TEXTO PROPORCIONADO »
------------------------------------------------------------------------
A propósito de cumplirse los 100 años del fallecimiento de Marcel Proust, el maestro José Balza escribe acerca del soporte que significó para el gran escritor francés la enigmática Sonata de Vinteuil en la redacción de su obra inmortal: En busca del tiempo perdido.
Marcel Proust (1871-1922) construyó su singular novela En busca del tiempo perdido, apoyándose en la música de Vinteuil. Ambas, tan distintas, son una misma invención. Aparte de la importancia simbólica que tiene la sonata de Vinteuil, para definir y matizar los sentimientos de los personajes, ella trae también otra, más profunda y menos notable, como lo es el acompañamiento formal en el desarrollo de la novela.
Michel Butor se dedicó al estudio de la pieza de Vinteuil, de acuerdo con la transformación que Proust dio al proyecto inicial de la obra. En cuanto a la sonata, es necesario recalcar que su aparición en “Un amor de Swann” —primera parte del libro— corresponde a la partitura para un solo instrumento y que luego, cuando la música pasa del personaje Swann al narrador, porque éste ama a Gilberte, lo hace como pieza para violín y piano. Comenta Butor que, suprimida en los borradores del libro, se contaba con la idea de un quinteto para ejecución posterior. Sin embargo, lo notable es que, a partir del tomo La prisionera, obtenida ya la visión global de lo que sería su obra, Proust introduce el septeto, ejecutado en el concierto de la risible (y al comienzo, marginal) familia Verdurin. Queda así consignada la subterránea modulación que la sonata ha venido ocultando bajo la acción primordial de la novela.
Desde “Un amor de Swann”, la sonata reviste el profundo sentido de la obra de Proust: la seguridad de hallar en el arte la única forma de permanencia, ajena al desastre y a la destrucción de quienes lo forjan. Así nos hace comprender que el arte es el estrato humano interior ante el cual las fuerzas del desengaño o del dolor son débiles para horadar su invulnerable alegría, la eternidad.
------------------------------------------------------------------------
LISTA DE TAREAS »
a – Responde con base en el texto sobre la sonata de Vinteuil:
(i) ¿Quién escribe acerca de la sonata con motivo de los 100 años del fallecimiento de Proust?
(ii) ¿Entre qué años vivió Marcel Proust?
(iii) ¿En el concierto de qué familia se ejecuta el septeto?
b – Imprime sin cambios el fragmento del texto sobre la sonata de Vinteuil que empieza en "Marcel Proust (1871-1922)" y termina en "desarrollo de la novela.".

DATOS PROPORCIONADOS »
------------------------------------------------------------------------
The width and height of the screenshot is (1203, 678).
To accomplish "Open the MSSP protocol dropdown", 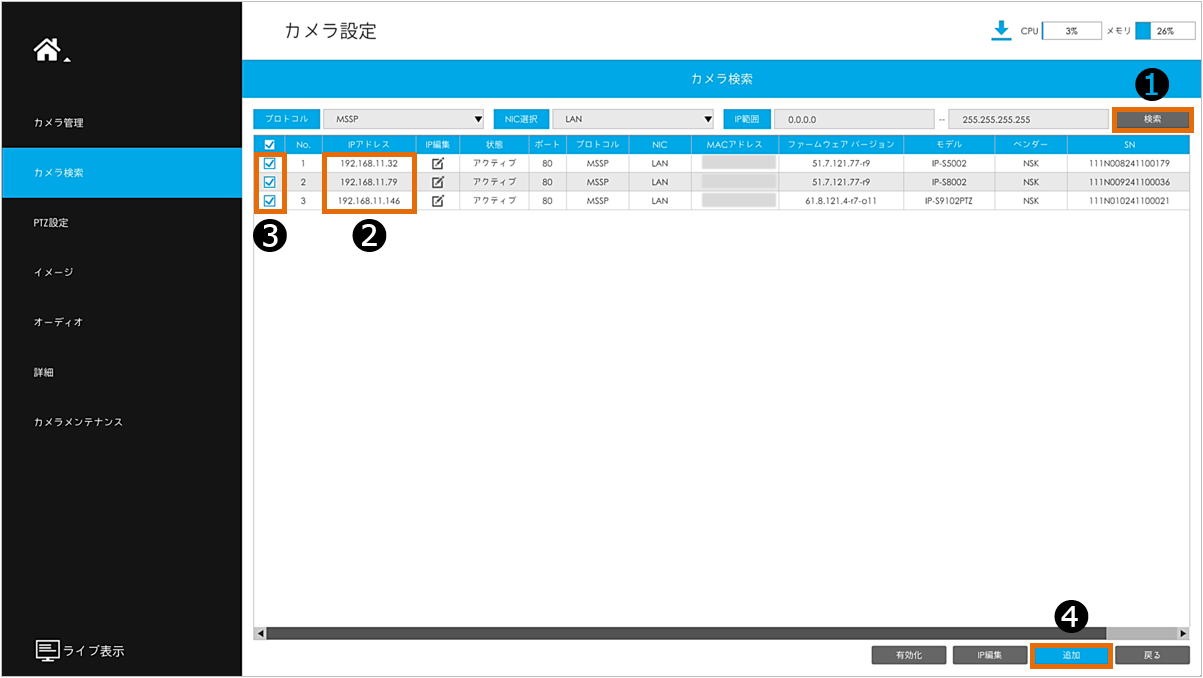I will coord(404,119).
------------------------------------------------------------------------
RESULTADOS POR TAREA »
a –
(i) José Balza.
(ii) De 1871 a 1922.
(iii) La familia Verdurin.

b –
Marcel Proust (1871-1922) construyó su singular novela En busca del tiempo perdido, apoyándose en la música de Vinteuil. Ambas, tan distintas, son una misma invención. Aparte de la importancia simbólica que tiene la sonata de Vinteuil, para definir y matizar los sentimientos de los personajes, ella trae también otra, más profunda y menos notable, como lo es el acompañamiento formal en el desarrollo de la novela.